A voir mardi 8 avril 2014 à 23h55 sur RTS Deux |
Réalisatrice de plusieurs courts-métrages plutôt très remarqués, Sophie Barthes dit avoir trouvé l’idée de son film après avoir fait un rêve tarabiscoté, engendré par une lecture assidue de «L’homme à la découverte de son âme» de Jung, ouvrage dans lequel le célèbre psychanalyste compare l’inconscient à une «mer menaçante». Rassurons le lecteur, «Cold Souls» (un peu bêtement rebaptisé «Âmes en stock» pour la sortie française) n’a rien d’un traité de psychologie théorique. Bien au contraire, car il s’agit d’une comédie d’anticipation loufoque, parfois très drôle, dont la mise en abyme fait penser aux scénarios à tiroirs de Charlie Kaufman («Dans la peau de John Malkovich», «Adaptation») et certaines saillies joliment névrosées au Woody Allen de la période «Annie Hall».
Un comédien nommé Paul Giamatti (joué par Paul Giamatti) est en pleine crise de la quarantaine. Alors qu’il répète au théâtre «Oncle Vania» de Tchekhov, il est en proie à une terrible anxiété qui nuit gravement à l’exercice de son métier. Plutôt que d’aller se coucher sur le divan d’un psy, Paul préfère s’en remettre à un médecin peu recommandable, qui lui conseille de se rendre dans un mystérieux laboratoire, pour y subir l’ablation de son âme (de la taille d’un pois chiche), source de tous ses maux. N’en pouvant plus, le malheureux se prête à l’expérience et reçoit en échange l’âme d’un poète russe.

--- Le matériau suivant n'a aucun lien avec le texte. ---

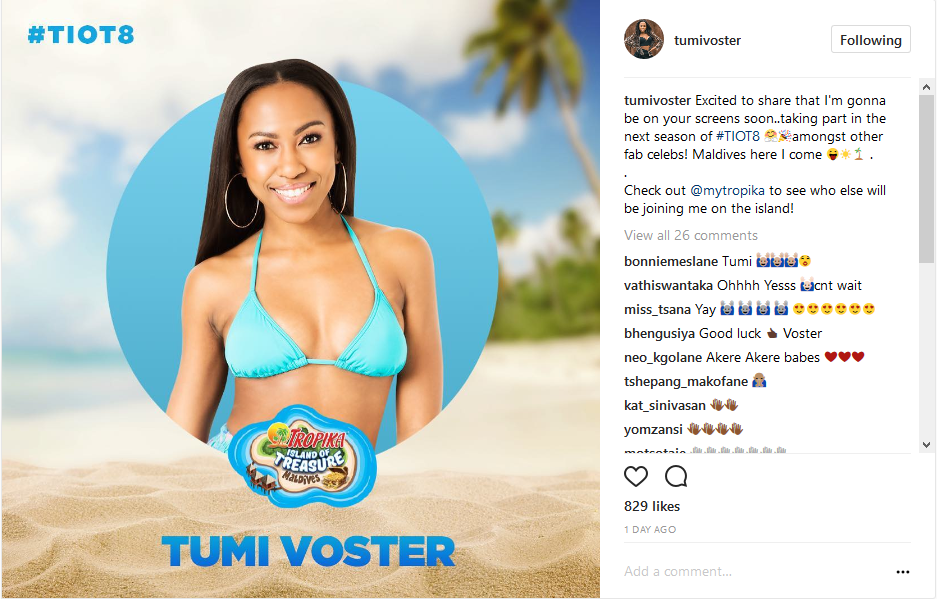Expand View all 26 comments
Screen dimensions: 937x599
(x=691, y=236)
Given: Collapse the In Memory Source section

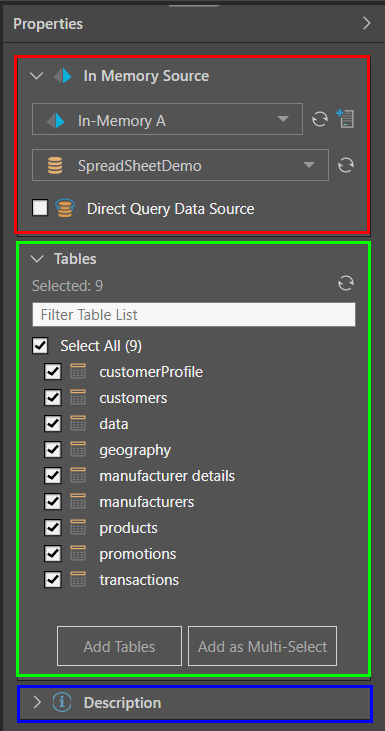Looking at the screenshot, I should click(36, 76).
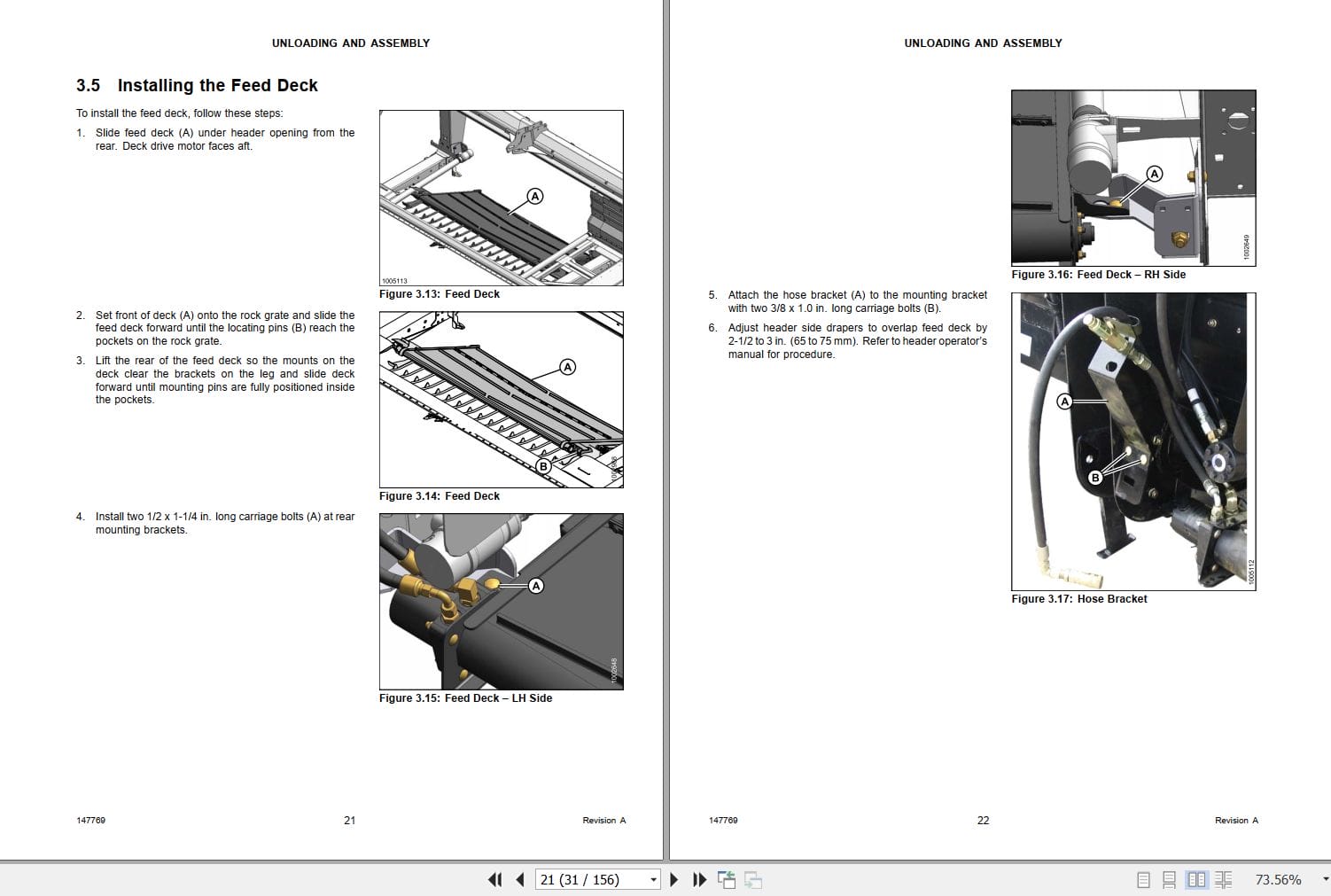Toggle the page layout back to facing pages
1331x896 pixels.
click(1196, 879)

L’effet est immédiat: Paul retrouve sa bonne humeur en dépit de quelques effets secondaires un peu gênants, dont celui de jouer Tchekhov comme une patate, mais peu lui importe, tant il se sent revivre! Hélas, l’histoire ne s’arrête pas en si bon chemin. Stockée dans une banque prévue à cet effet, son âme est dérobée par des trafiquants qui la revendent aussitôt, en la greffant dans le très joli corps d’une jeune écervelée rêvant de faire carrière au cinéma, laquelle est persuadée qu’il s’agit de celle d’Al Pacino. Vu la véritable identité du «donneur», c’est ce que l’on appelle une greffe à risques, attention au rejet…

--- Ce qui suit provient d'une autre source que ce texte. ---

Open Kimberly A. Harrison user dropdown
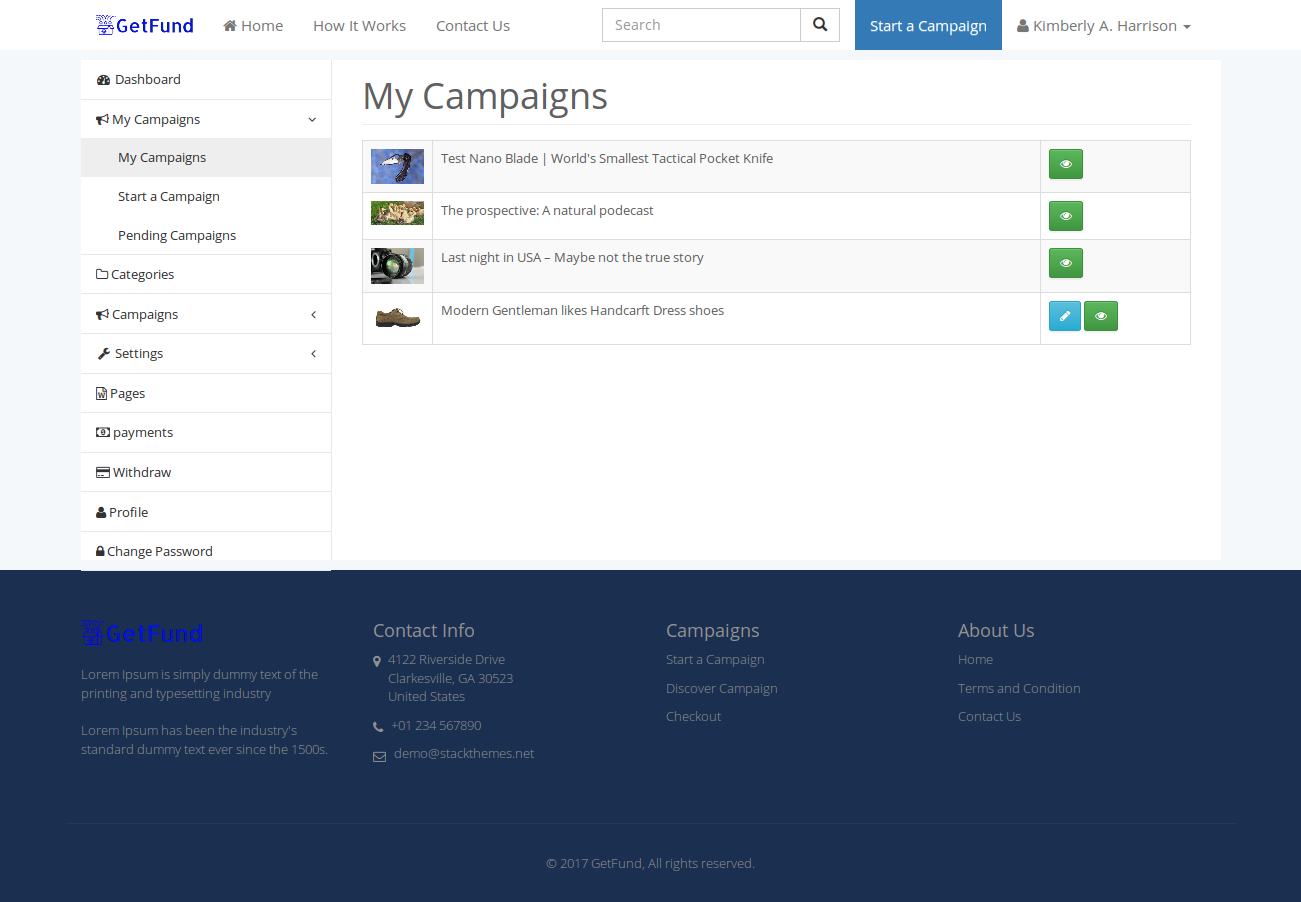Image resolution: width=1301 pixels, height=902 pixels. click(1104, 26)
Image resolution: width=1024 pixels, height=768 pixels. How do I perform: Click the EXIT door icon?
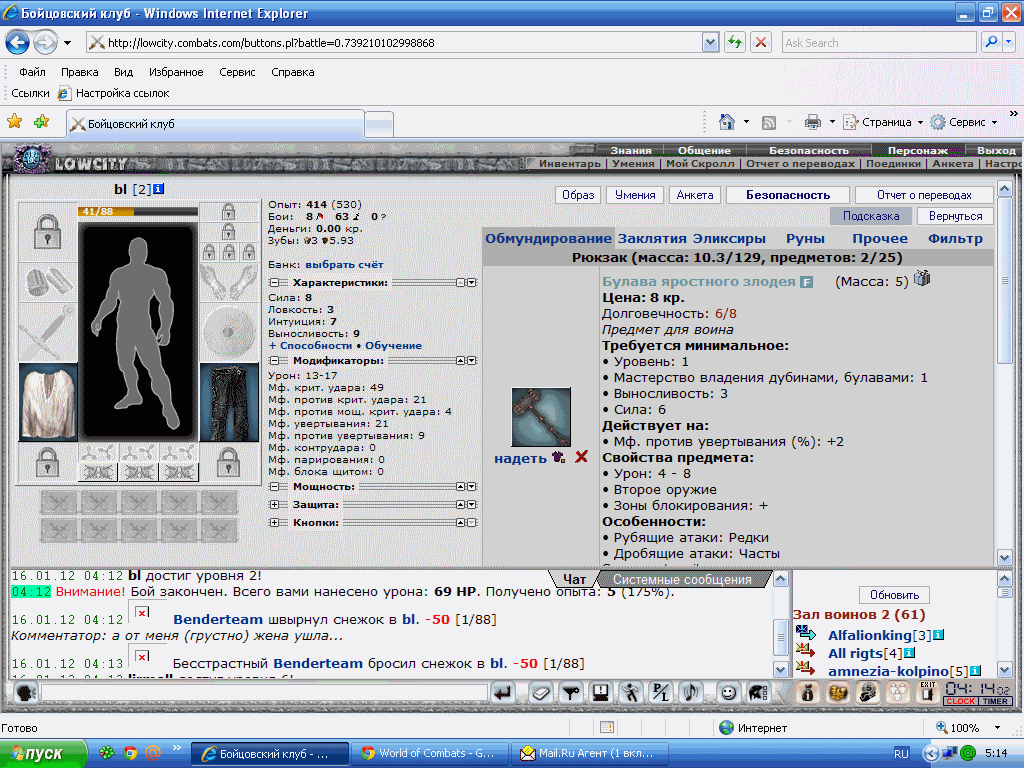[927, 692]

Délibérément absurde, cette comédie, qui égare parfois son rythme, vaut surtout pour la performance de Paul Giamatti dans «son propre rôle». Longtemps commis à de brèves apparitions, cet acteur pince-sans-rire avait certes déjà montré toute l’étendue de son talent dans «American Splendor», le titubant «Sideways» et «La jeune fille de l’eau». Mais il se révèle vraiment avec «Âmes en stock» où il semble se mettre à nu, donnant à voir de façon émouvante ses tourments de comédien.